Chimerism vs Minimal Residual Disease
Minimal residual disease (MRD) detection can be performed by amplification of disease-specific markers such as BCR–ABL1 transcripts. The analytic sensitivity of MRD analysis (generally between one cell in 1,000 and one cell in 1,000,000) is greater than that of standard methods for chimerism analysis (generally 1–5 %). In addition, MRD detection with a disease-specific marker detects only the malignant cells, while chimerism analysis detects all recipient cells without distinguishing between malignant and normal host cells. Chimerism testing is useful because it offers a universal way to detect residual recipient cells without the need to have a known disease-specific cytogenetic or molecular marker.

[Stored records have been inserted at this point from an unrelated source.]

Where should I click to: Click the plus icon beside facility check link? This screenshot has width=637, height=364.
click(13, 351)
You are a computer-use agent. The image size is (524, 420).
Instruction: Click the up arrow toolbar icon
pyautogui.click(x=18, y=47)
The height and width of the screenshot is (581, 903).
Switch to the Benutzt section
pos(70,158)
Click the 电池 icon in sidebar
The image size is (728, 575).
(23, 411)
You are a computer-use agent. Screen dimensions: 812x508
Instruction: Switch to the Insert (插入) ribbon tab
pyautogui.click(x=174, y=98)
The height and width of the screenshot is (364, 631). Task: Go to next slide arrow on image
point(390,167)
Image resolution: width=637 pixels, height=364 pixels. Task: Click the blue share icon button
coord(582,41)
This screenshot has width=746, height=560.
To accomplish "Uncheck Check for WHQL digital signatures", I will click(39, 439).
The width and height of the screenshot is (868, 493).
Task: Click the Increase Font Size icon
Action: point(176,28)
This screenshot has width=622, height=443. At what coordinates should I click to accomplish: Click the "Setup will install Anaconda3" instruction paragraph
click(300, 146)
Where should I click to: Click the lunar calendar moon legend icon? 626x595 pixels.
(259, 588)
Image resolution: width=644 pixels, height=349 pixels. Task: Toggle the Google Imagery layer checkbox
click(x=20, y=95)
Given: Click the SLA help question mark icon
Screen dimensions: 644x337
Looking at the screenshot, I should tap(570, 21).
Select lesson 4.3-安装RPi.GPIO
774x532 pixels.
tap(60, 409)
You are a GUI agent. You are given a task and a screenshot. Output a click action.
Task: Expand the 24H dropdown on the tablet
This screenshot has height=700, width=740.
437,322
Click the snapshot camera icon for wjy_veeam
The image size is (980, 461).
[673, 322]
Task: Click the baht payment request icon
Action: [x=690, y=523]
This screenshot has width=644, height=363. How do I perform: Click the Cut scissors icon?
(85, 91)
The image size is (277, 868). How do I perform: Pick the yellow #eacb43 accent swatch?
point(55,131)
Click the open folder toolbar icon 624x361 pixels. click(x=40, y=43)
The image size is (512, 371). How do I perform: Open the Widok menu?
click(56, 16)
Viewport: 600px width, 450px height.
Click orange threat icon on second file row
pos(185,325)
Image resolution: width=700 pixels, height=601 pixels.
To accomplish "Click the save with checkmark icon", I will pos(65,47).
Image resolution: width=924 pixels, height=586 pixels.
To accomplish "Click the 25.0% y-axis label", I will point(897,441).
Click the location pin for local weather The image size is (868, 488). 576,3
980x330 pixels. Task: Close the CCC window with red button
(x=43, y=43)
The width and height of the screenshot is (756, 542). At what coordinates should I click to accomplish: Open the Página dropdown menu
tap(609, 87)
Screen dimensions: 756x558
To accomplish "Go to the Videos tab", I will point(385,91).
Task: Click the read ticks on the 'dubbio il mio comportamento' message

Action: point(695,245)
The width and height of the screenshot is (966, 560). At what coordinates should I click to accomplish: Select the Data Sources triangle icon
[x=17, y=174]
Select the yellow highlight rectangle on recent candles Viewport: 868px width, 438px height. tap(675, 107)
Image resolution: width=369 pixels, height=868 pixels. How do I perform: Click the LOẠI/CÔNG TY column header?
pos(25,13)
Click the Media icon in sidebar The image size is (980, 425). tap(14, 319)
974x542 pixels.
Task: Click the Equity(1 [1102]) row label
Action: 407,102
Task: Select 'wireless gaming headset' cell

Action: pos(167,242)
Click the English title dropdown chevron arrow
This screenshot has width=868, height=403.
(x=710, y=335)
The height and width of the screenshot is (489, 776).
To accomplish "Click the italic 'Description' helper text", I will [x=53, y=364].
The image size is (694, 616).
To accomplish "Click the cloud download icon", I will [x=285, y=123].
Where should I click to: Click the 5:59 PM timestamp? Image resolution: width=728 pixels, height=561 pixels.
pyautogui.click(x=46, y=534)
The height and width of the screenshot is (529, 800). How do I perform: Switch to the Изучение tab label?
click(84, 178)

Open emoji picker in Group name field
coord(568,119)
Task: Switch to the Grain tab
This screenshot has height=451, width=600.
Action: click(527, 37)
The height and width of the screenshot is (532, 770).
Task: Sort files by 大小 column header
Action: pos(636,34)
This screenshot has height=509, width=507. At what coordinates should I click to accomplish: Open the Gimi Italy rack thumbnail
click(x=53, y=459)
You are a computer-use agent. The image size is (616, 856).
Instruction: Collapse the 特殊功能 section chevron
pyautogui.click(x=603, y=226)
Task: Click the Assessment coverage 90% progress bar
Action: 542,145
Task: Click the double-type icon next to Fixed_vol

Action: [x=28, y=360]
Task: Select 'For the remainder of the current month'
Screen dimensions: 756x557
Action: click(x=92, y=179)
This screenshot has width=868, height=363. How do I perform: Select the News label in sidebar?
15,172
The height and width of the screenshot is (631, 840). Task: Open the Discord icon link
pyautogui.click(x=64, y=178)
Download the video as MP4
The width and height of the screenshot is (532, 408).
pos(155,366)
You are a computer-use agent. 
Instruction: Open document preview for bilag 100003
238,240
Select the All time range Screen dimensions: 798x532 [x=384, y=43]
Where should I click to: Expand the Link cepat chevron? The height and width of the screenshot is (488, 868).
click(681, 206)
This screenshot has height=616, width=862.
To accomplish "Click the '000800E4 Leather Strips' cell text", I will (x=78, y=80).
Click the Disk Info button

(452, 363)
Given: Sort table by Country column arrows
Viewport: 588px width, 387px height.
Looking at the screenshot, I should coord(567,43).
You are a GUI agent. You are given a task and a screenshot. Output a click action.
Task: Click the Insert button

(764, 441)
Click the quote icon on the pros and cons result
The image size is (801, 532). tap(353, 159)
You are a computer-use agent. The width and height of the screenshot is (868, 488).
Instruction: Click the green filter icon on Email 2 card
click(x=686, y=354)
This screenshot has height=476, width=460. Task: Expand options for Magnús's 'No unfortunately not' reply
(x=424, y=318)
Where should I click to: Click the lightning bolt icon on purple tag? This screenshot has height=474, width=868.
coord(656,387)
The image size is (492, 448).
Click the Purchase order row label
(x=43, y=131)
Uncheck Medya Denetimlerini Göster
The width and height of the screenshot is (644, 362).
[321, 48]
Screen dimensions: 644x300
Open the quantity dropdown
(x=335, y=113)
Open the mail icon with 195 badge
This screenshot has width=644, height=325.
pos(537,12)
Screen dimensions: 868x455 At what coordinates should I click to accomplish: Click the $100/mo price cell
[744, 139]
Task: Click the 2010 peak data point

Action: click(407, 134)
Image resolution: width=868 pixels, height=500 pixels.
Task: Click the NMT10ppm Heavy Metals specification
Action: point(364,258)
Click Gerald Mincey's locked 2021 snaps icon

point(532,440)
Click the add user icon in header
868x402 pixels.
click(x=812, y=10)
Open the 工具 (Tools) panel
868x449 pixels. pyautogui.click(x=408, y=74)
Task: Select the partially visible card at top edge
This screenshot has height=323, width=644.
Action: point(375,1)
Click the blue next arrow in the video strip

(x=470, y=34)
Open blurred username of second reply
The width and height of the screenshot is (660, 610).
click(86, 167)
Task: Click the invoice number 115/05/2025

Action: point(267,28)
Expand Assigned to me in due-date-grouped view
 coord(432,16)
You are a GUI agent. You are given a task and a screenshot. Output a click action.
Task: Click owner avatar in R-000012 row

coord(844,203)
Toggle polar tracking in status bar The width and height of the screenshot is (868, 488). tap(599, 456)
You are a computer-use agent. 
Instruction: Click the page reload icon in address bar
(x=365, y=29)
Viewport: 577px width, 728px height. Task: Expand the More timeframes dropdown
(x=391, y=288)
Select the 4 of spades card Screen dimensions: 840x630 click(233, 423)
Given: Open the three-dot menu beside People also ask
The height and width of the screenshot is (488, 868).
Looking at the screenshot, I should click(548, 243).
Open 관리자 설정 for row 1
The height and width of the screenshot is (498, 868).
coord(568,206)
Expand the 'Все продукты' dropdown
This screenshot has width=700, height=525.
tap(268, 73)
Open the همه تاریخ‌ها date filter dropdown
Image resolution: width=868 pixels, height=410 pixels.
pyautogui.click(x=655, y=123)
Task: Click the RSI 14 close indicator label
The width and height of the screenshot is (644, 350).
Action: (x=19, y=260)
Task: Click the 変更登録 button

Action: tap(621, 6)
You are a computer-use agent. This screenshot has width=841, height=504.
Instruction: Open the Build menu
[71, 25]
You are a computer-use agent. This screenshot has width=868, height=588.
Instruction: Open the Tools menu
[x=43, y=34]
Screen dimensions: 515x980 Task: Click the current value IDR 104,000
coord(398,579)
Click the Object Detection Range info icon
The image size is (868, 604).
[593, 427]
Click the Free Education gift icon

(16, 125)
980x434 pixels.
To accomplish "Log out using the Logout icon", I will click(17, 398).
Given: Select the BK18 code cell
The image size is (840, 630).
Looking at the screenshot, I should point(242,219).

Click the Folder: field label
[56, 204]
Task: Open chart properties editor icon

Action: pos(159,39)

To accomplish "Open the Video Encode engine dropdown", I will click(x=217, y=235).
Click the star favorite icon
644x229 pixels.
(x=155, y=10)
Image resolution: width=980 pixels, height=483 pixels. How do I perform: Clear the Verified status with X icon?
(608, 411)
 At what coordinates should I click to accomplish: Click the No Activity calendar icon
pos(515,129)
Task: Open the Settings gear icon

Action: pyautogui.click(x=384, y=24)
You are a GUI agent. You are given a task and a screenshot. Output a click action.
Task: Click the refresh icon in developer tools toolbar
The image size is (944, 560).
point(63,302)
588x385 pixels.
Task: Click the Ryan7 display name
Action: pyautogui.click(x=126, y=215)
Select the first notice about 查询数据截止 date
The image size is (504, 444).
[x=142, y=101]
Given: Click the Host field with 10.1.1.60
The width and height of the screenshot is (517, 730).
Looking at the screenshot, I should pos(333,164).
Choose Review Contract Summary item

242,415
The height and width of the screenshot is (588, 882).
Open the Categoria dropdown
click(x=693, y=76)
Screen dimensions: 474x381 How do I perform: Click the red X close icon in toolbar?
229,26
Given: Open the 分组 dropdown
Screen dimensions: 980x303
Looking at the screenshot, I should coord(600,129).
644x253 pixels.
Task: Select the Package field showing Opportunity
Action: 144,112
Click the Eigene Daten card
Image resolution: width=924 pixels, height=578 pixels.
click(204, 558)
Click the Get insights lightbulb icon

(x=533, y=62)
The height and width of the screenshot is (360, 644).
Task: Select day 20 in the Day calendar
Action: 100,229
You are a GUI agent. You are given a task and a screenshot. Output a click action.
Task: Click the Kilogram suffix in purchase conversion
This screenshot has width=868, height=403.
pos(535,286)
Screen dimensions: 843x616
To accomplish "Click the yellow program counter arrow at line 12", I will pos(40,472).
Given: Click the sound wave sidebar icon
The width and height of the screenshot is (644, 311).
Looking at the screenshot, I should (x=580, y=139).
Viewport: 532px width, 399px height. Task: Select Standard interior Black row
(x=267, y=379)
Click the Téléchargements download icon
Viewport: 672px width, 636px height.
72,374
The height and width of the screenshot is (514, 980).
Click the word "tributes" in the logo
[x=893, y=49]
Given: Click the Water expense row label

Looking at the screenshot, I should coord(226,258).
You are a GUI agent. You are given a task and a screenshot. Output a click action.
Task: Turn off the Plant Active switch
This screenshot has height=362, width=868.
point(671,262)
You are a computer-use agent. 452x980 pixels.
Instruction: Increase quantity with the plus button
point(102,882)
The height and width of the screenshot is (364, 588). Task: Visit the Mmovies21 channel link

A way to augment the sensitivity of chimerism analysis for early detection of relapse is by enriching the sample for cells that carry a phenotypic marker similar to the patient’s malignancy, i.e., enriching for CD19+ cells in a patient who underwent HSCT for B-lymphoblastic leukemia [64, 65]. Cells also can be enriched for either an abnormal phenotype or CD34 positivity (a surface marker of immaturity, which is carried by most acute leukemias) [66, 67]. Potentially the best way to predict disease relapse is to combine chimerism testing with other MRD assays, if available, to increase the predictive value of both tests [37, 68, 69].
Guidelines for Chimerism Testing in HSCT
The American Society for Blood and Marrow Transplantation published a set of guidelines for the testing of chimerism after allogeneic HSCT (Table 56.2) . These guidelines support the use of STR or variable number tandem repeat (VNTR) analysis of peripheral blood samples as the standard method to analyze chimerism and specify that lineage specific chimerism is useful following non-myeloablative and reduced-intensity conditioning.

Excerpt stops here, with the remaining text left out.